Privilégier l’alimentation mixée s’il y a des troubles de déglutition (compotes, yaourt) ;
Assurer une bonne hydratation (Eau gélifiée si troubles de la déglutition) ;
Mise en place d’une feuille de suivi alimentaire et d’apport hydrique.

Dans tout les cas :

Les horaires de visite sont libres ;
Les familles sont informées de toute modification survenant dans l’état du malade.
Prendre soin que la chambre soit propre et ordonnée ;
Frapper et attendre avant d’entrer ;
Rassurer le proche sur le fait que l’on ne remplace pas la famille, le réconforter sur l’importance de sa présence ;
Savoir rester discret tout en se montrant disponible ;
Faire comprendre à la famille l’idée de coopération, de complémentarité, de respect mutuel de la place de chacun autour du malade ;
Toujours vérifier que la douleur est soulagée ;
Réfléchir en équipe sur la prise en charge ;
Développer une approche empathique ;
Privilégier une présence constante auprès de la personne ;
Intégrer les familles et coopérer avec elles ;
Etre attentif, observer (communication non verbale) ;
Partager avec l’équipe et non garder pour soi ;
Ne pas craindre de s’impliquer ;
Passer le relais en cas de souffrance, d’épuisement ;

Prendre en compte la peur des familles :

La peur de la douleur ;
La peur de voir souffrir ;
Peur des symptômes de la maladie (dyspnée, vomissements, agitation… ) ;
Peur du déroulement des événements (Souffre-t-il ? Pour combien de temps ? Nous entend-t-il ?)
Peur de la mort et de l’après

Les facteurs favorisant le sentiment de sécurité des familles :

La confiance dans la compétence du personnel ;
L’information régulière et compréhensible sur la maladie ;
Le besoin d’avoir auprès d’elle une personne-clé ;
Le besoin de verbaliser ses sentiments et ses craintes ;
L’assurance que le personnel soignant est présent.

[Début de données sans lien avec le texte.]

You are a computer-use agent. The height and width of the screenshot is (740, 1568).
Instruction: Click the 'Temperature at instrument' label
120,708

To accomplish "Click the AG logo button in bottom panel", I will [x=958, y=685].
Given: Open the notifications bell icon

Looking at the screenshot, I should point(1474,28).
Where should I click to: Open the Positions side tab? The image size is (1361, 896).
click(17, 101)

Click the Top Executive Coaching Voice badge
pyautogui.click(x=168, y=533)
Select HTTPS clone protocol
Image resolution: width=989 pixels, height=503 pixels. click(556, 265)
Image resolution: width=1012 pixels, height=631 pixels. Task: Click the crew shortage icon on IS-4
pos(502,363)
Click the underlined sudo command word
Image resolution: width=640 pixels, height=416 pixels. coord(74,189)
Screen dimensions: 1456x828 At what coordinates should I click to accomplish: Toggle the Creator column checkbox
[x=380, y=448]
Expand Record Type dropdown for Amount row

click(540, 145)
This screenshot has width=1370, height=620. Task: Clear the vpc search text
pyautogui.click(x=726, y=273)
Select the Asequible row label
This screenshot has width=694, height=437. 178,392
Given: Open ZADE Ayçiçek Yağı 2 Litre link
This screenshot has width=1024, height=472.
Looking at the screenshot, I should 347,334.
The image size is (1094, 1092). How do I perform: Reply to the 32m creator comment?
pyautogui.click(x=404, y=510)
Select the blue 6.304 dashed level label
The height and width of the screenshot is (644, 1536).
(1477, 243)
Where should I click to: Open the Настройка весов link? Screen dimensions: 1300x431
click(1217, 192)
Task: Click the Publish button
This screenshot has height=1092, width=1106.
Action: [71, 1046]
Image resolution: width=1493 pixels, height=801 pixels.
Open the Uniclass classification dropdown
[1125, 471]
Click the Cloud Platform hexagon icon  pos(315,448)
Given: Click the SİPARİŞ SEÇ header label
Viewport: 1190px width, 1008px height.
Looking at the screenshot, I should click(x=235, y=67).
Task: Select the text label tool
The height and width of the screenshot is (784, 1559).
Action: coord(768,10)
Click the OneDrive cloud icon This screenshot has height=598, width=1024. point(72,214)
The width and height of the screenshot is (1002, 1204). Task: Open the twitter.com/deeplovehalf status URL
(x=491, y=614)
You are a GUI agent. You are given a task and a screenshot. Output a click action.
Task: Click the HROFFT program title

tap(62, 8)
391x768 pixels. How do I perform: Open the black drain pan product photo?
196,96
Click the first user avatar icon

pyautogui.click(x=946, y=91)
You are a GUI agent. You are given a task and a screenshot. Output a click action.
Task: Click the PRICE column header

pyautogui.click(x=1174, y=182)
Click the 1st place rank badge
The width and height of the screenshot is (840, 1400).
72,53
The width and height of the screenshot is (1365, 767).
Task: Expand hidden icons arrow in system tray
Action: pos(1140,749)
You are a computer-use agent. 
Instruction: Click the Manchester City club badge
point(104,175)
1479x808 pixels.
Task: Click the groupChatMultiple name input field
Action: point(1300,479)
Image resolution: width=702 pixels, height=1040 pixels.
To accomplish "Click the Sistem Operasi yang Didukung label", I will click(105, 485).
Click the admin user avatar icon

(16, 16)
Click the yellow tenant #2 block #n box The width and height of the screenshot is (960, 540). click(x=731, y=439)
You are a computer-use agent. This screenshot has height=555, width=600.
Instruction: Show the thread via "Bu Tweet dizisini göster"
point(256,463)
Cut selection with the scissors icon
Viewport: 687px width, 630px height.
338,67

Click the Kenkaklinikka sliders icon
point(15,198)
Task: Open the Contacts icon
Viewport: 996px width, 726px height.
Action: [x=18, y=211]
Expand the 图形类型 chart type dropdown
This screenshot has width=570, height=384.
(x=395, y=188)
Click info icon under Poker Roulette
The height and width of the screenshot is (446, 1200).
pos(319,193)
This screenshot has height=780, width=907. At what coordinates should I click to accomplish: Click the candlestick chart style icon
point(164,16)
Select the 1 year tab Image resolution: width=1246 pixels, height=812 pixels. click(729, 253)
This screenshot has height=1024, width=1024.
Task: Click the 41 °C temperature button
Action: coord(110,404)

Charte des droits du mourant :

J’ai le droit d’être traité comme un être humain jusqu’à ma mort ;

J’ai le droit de garder espoir même si les raisons de mon espoir varient ;

J’ai le droit d’exprimer mes sentiments et mes émotions à ma manière, concernant l’approche de la mort ;

J’ai le droit de participer aux décisions à prendre concernant les soins à me donner ;

J’ai le droit de recevoir l’attention de l’équipe médicale, même s’il devient évident que je ne guérirai pas ;

J’ai le droit de ne pas mourir seul ;

J’ai le droit de ne pas avoir mal ;

J’ai le droit d’obtenir une réponse honnête à mes questions ;

J’ai le droit de ne pas être trompé ;

J’ai le droit d’obtenir de l’aide venant de ma famille, afin de pouvoir accepter ma mort et ma famille à le droit de recevoir de l’aide afin de mieux pouvoir accepter ma mort

J’ai le droit de mourir dans la paix et la dignité ;

J’ai le droit de conserver mon individualité et de ne pas être jugé si mes décisions vont à l’encontre des croyances de ceux qui me soignent ;

J’ai le droit de discuter et de partager mes expériences religieuses et spirituelles, même si elles sont différentes de celle des autres ;

J’ai le droit d’attendre qu’on respecte mon corps après ma mort ;

J’ai le droit d’être soigné par des gens capables de compassion et de sensibilité, compétents dans leur profession, qui s’efforceront de comprendre mes besoins et qui sauront trouver de la satisfaction pour eux-mêmes dans le support qu’ils m’apporteront alors que je serai confronté à la mort.